Sprawca wypadku, 24-letni mieszkaniec Kielc, był trzeźwy. Został zatrzymany przez policjantów do dyspozycji prokuratora.
NAGLE ZJECHALI PROSTO POD TIRA

Dwóch młodych mężczyzn zginęło w piątek wczesnym popołudniem na drodze pomiędzy Chmielnikiem a Pińczowem. Opel astra, którym jechali w Chomentówku, uderzył czołowo w ciężarową scanię.

WĄSKA, KRĘTA

Droga pomiędzy Chmielnikiem a Pińczowem to trasa lokalna o kiepskiej nawierzchni, wąska i kręta, na której rozwijanie znacznych szybkości nie jest możliwe. Przed godziną 17 było już ciemno i padał deszcz. 42-letni kierowca scanii, któremu nic się nie stało, jak później opowiadał policjantom, zauważył nagle, że jadące z kierunku Chmielnika auto zjeżdża na jego pas jezdni. Usiłował nawet dać mu ostrzegawcze znaki światłami, ale po kilku sekundach było już po wszystkim. Opel uderzył czołowo w przód ciężarówki, odbił się od niej i legł na poboczu.

JUŻ NIE ŻYLI

Gdy na miejsce wypadku przyjechali strażacy, by wydobyć poszkodowanych spomiędzy pogiętych blach karoserii, ludzie w samochodzie już nie żyli. Jak się okazało, na miejscu zginęli 29- i 30-latek z podpińczowskiej miejscowości.
HORROR NA ŚWIĘTOKRZYSKICH DROGACH

Po godzinie 17 rozegrała się kolejna tragedia. W podkieleckiej Miedzianej Górze citroen berlingo potrącił 94-letniego mężczyznę, który - jak mówili policjanci - wyszedł na ulicę z lasu. Załoga karetki od razu rozpoczęła reanimację starszego pana, ambulans zabrał go do szpitala. Niestety, tu mężczyzna zmarł.

W tym samym czasie jędrzejowscy stróże prawa dostali informację o kolejnym potrąceniu, tym razem w miejscowości Złotniki w gminie Małogoszcz. 61-letnią kobietę uderzył volkswagen golf. Nieprzytomną ranną zabrała karetka, kierowca golfa w wydychanym powietrzu miał 0,7 promila alkoholu. Został zatrzymany.

Do kolejnych dwóch wypadków doszło w Kielcach. Na ulicy Krakowskiej, na osiedlu Podkarczówka, ford fiesta potrącił 30-letniego mężczyznę. Świadkowie, którzy widzieli potem auto, mówili, że było mocno zniszczone. Człowiek na szczęście przeżył.

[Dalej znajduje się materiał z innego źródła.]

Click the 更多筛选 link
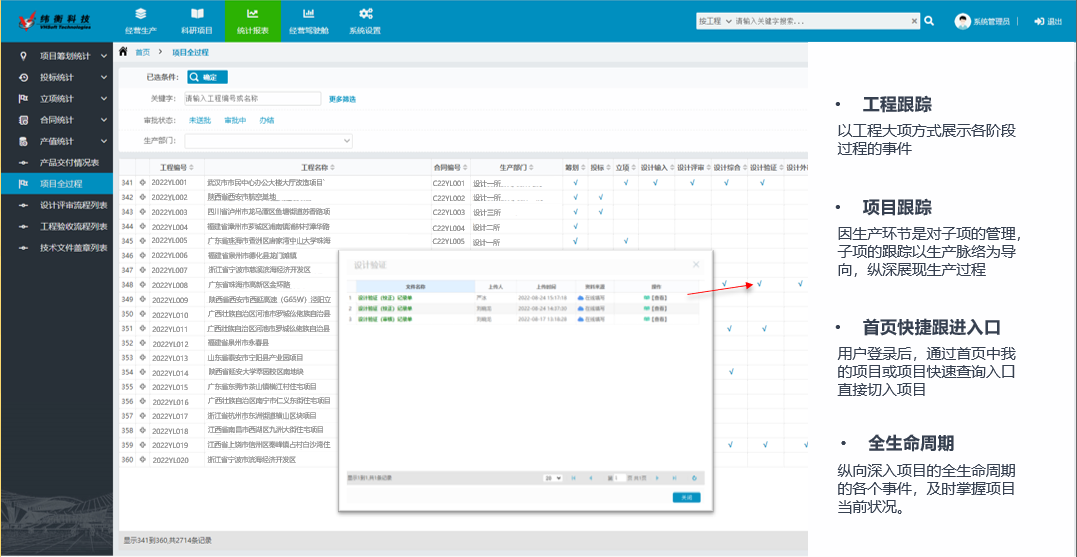1077x557 pixels. coord(342,99)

Pół godziny później na wysokości stacji paliw przy ulicy Warszawskiej w Kielcach peugeot potrącił 21-letnią kobietę w ciąży. Ranną odwieziono do szpitala.

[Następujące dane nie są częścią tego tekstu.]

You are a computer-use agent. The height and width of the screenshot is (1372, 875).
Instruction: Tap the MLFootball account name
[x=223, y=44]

W tym czasie w szpitalu w Jędrzejowie zmarł 59-letni mężczyzna po wypadku, jaki wydarzył się przed wieczorem w miejscowości Imielnica w powiecie jędrzejowskim. Według policji, na leżącego na jezdni człowieka najechał ciężarowy star. Kierowca był trzeźwy.

ZGINĄŁ 20-LATEK

Wieczorem doszło do kolejnej tragedii. W Chańczy 20-letni kierowca opla corsy stracił panowanie nad wozem, zjechał do rowu i uderzył w drzewo. W karetce w drodze do szpitala zmarł 20-letni pasażer samochodu. To szósta ofiara piątkowych wypadków.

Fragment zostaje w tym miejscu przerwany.